After a month or two with Mr Bettmann I learnt some of the history of the Triumph Cycle Company. I am speaking from memory of many years ago. Mr Bettmann and Mr Shoots (SP. ED – not Schulte) , both engaged in the past with the Singer Sewing Machine Company in the early nineteen hundreds decided that they would like to form a Company for the assembly of pedal cycles and take part in the great boom of pedal cycles at that time. They purchased a little factory in Much Park Street and started assembling parts made by other Companies. It was an instantaneous success and they were well satisfied with their returns. At this stage they were joined by a Mr Fridlander, a well-known Coventry man and at that time the motorcycle developed and became popular. A Mr Schulte joined them. The Priory Street factory was built and Mr Schulte developed with great success the Triumph motorcycle. He was assisted by a genius, a Mr (Charles – ED) Hathaway and on his, Mr Hathaway death, continued by a Mr Frankton, The Triumph motorcycle gradually became very popular. Mr Schulte was a great enthusiast and sales increased I believe to about fifty a week. Mr Bettmann devoted his energies to his old love pedal cycles and Mr Schulte devoted his energies to the motorcycle.

The war came in 1914. Lord Leigh of Stoneleigh Abbey became Chairman and the factory, as I have said before, devoted its energies to increasing the output, all of which was already sold to the War Office. I rather think the pedal cycle laid fallow during the war. A year after the war ended Mr Schulte resigned and I took his place. In nineteen hundred and twenty there was a boom in the sale of motorcycles and Triumph maintained their output at about seventy a week, but many of the army Triumph motorcycles were thrown on the market and the Triumph Company purchased a great number and started a re-conditioning, re-building bay and sold a great number at satisfactory prices.

In 1922 the slump in motorcycles commenced. Mr Schulte before leaving had developed a new design 550cc machine, chain drive, 3-speed gearbox, newly designed frame and forks. This model was put on the market late 1921 at a price somewhere near £130. The sale at this price was very poor, less than thirty per week.  Competitive machines at the same price, somewhere near £130 also did not sell and all was gloom. In nineteen hundred and twenty-two a cheap but good Triumph motorcycle was designed and offered at the November 1922 Motorcycle Show at about £42. This was an instantaneous success and over 33,000 were sold in the year. Rootes Brothers of Maidstone, never been Triumph agents before, took over 2,000 in that year, but alas the following year the slump continued. Competition got more intense and the motorcycle did not appear to be a lasting business. This was the moment when Triumph tried to enter the car business, but with meagre success.

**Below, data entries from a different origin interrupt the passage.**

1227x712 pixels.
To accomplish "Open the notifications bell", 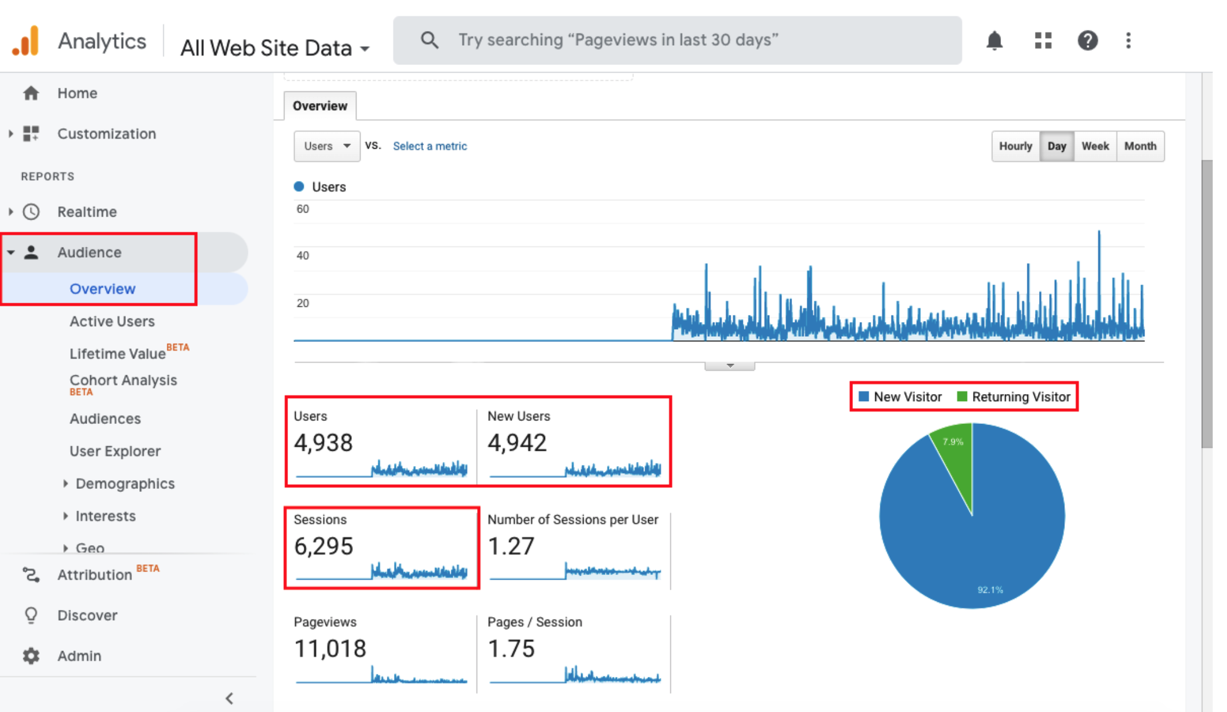I will click(995, 40).
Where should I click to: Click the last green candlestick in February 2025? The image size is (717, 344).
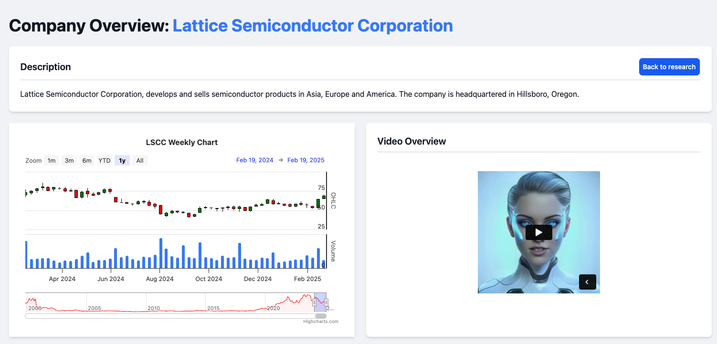pyautogui.click(x=324, y=197)
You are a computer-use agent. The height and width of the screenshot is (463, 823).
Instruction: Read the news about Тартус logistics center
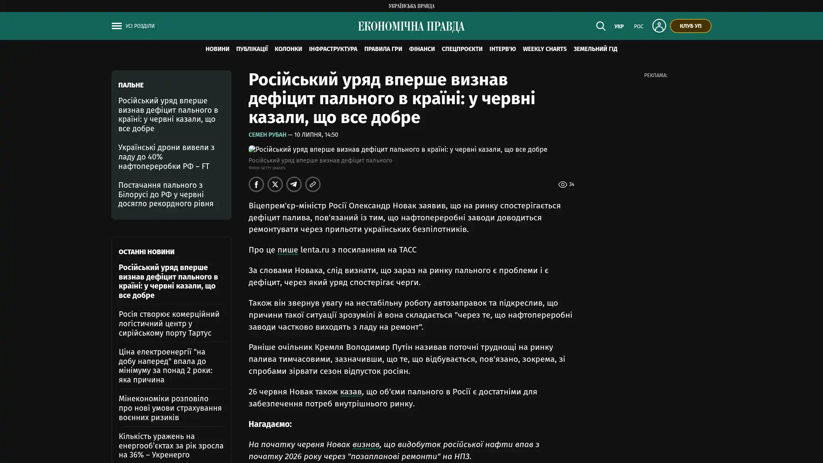click(169, 324)
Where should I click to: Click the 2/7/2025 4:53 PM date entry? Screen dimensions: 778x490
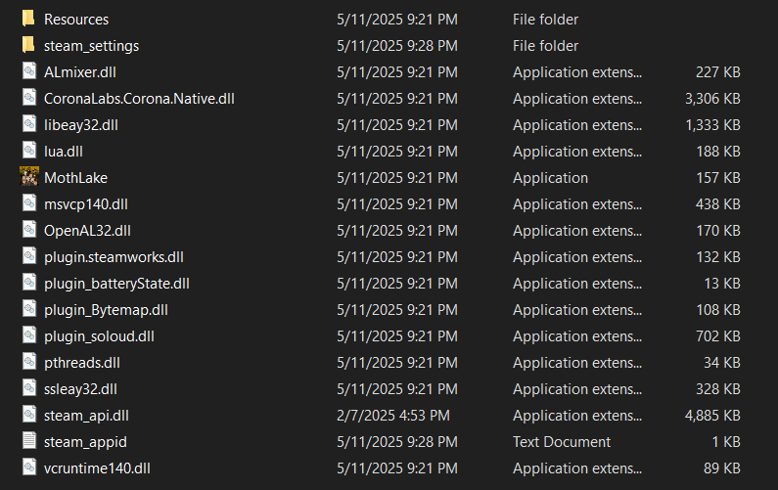pos(393,415)
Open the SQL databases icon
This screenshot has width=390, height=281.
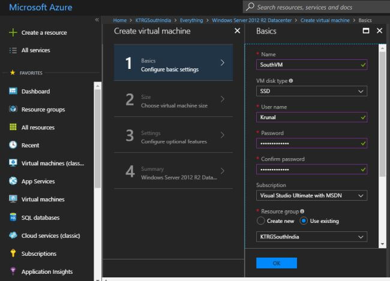tap(13, 217)
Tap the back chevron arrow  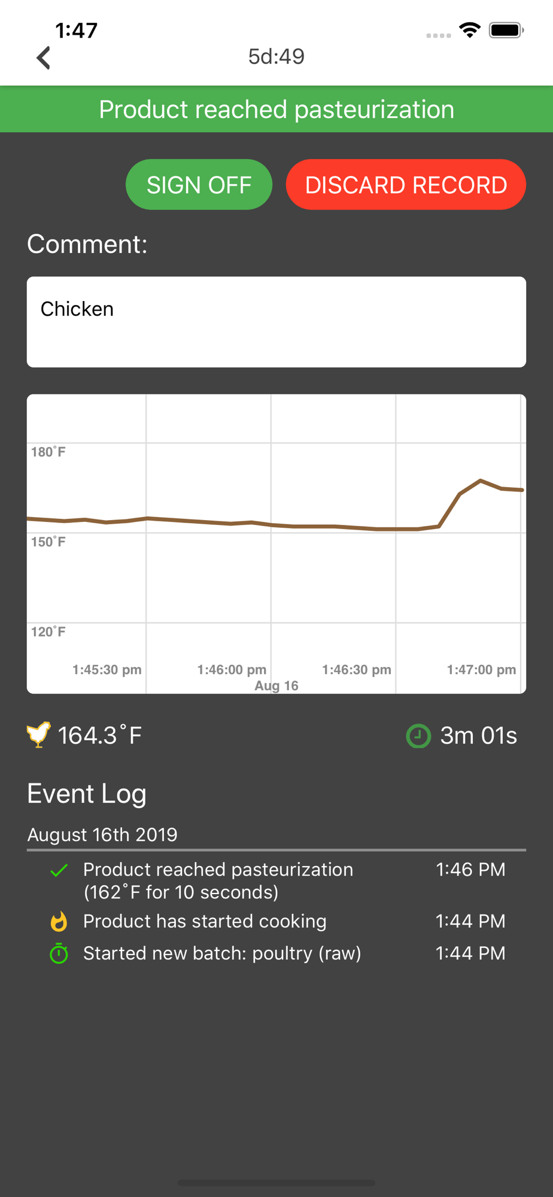44,58

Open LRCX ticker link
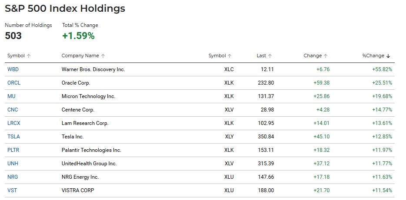point(14,123)
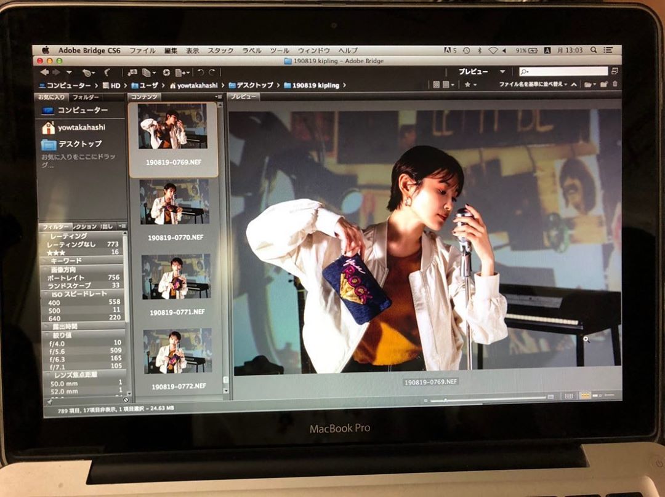Viewport: 665px width, 497px height.
Task: Open the ラベル menu
Action: [251, 50]
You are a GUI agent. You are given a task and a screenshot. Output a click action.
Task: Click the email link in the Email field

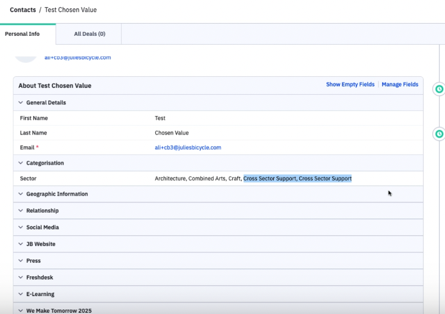coord(188,147)
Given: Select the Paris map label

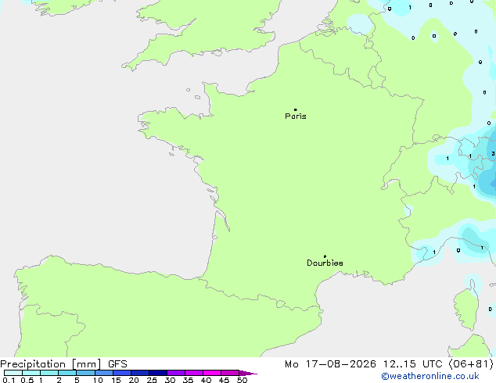Looking at the screenshot, I should point(296,116).
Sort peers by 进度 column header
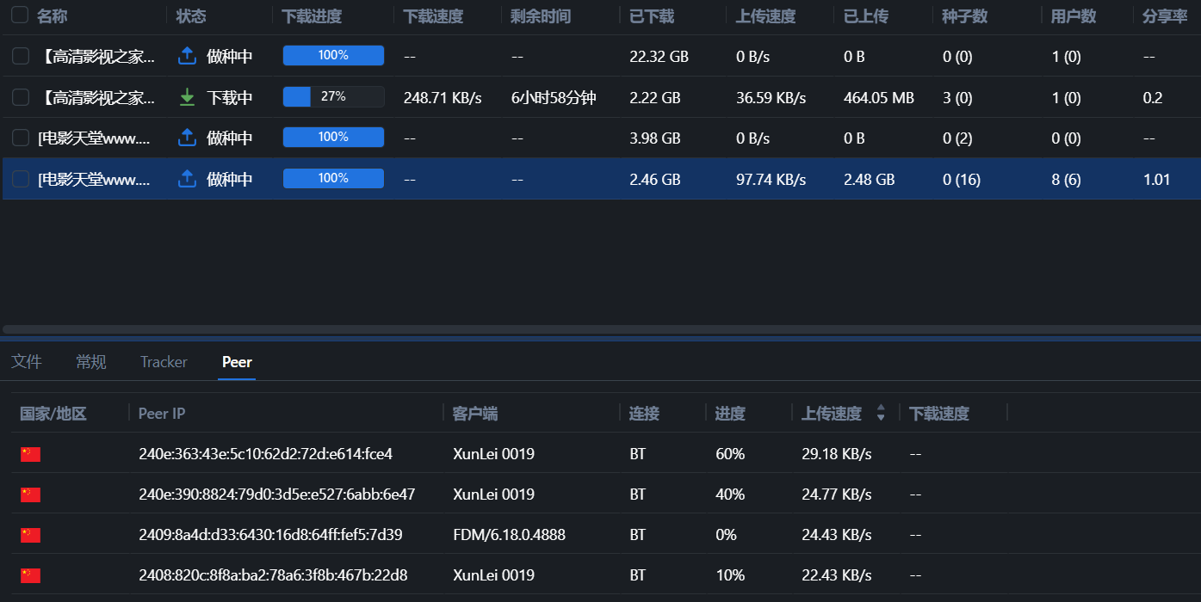 pos(730,414)
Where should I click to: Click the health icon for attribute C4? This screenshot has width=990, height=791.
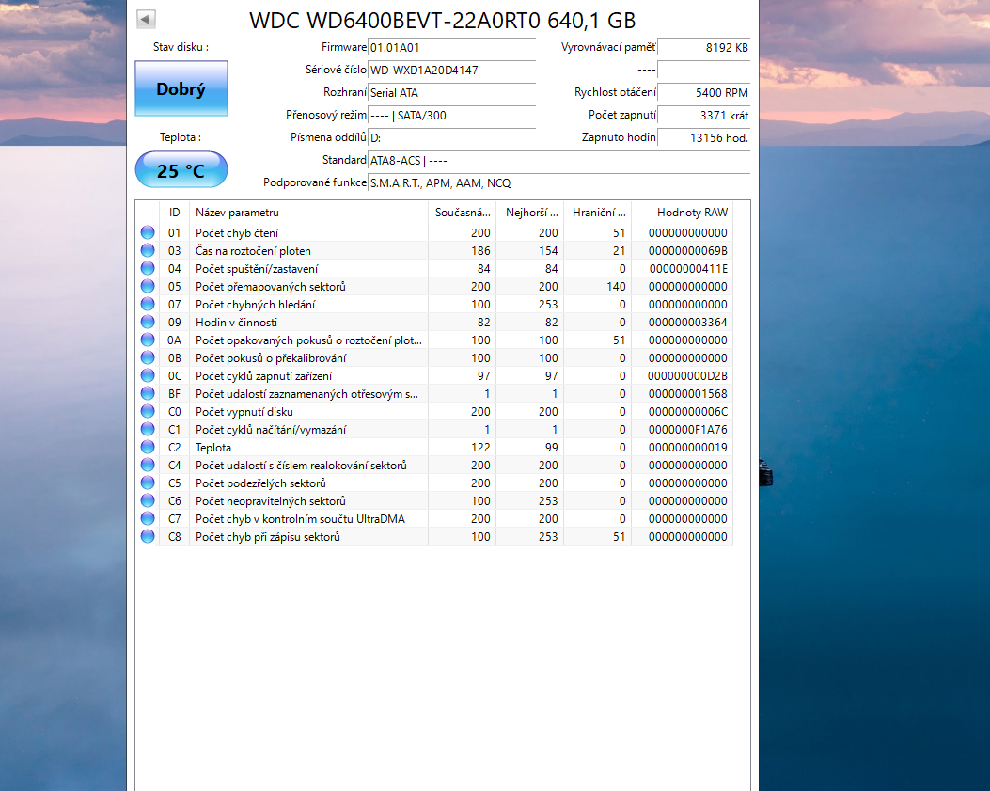[x=148, y=465]
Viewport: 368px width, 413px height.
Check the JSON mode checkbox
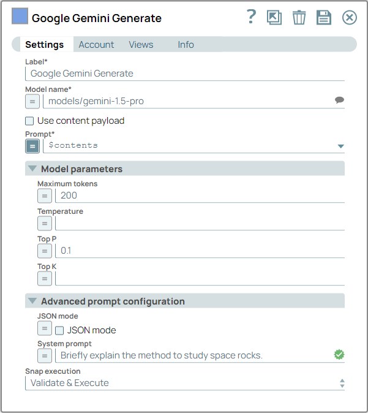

Although in one year Triumph exported more cars to Australia than any other British firm. There is little more to say. The motorcycle business was sold in spite of signs of recovery, the car business was too competitive and the Triumph factory was not designed suitably for mass production and just before the Second World War the same thing happened to Triumph as to many more car firms before and since.

Colonel Sir Claude Vivian Holbrook (1886-1979)

 

Key Dates:
1934. Name changed to Triumph Co. Ltd.
1936. Triumph decides to split motorcycle and automobile production into two separate and independent companies in January.
1941. Work on a new motorcycle factory at the village of Meriden started (reputed to be at the geographic center of Britain).